Keywords: Adversarial Attack, Adversarial Transferability, Black-box Attack
Abstract: Adversarial transferability enables attackers to generate adversarial examples from the source model to attack the target model, which has raised security concerns about the deployment of DNNs in practice. In this paper, we rethink adversarial transferability from a data distribution perspective and further enhance transferability by score matching based optimization. We identify that some samples with injecting small Gaussian noise can fool different target models, and their adversarial examples under different source models have much stronger transferability. We hypothesize that these samples are in the low-density region of the ground truth distribution where models are not well trained.
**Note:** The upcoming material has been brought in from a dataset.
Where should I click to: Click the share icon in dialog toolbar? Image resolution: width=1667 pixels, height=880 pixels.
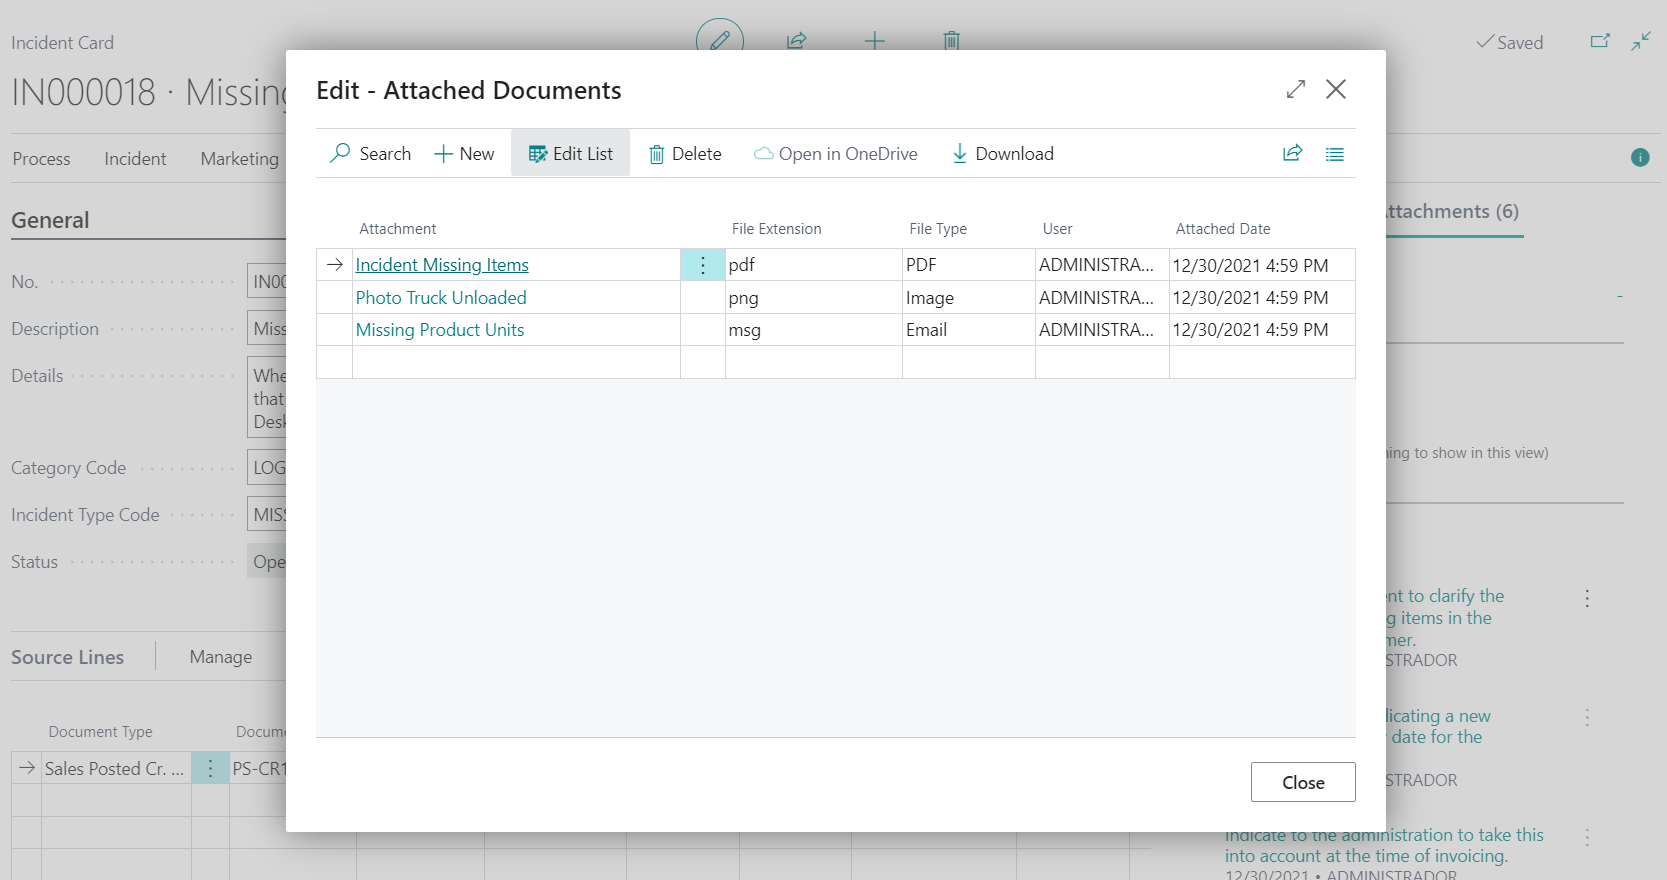point(1292,154)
To improve the attack success rate of adversarial examples, we match the adversarial attacks with the directions which effectively decrease the ground truth density. We propose Intrinsic Adversarial Attack (IAA), which smooths the activation function and decreases the impact of the later layers of a given normal model, to increase the alignment of adversarial attack and the gradient of joint data distribution. We conduct comprehensive transferable attacks against multiple DNNs and show that our IAA can boost the transferability of the crafted attacks in all cases and go beyond state-of-the-art methods.
One-sentence Summary: In this paper, we rethink adversarial transferability from a data distribution perspective and further enhance transferability by score matching based optimization.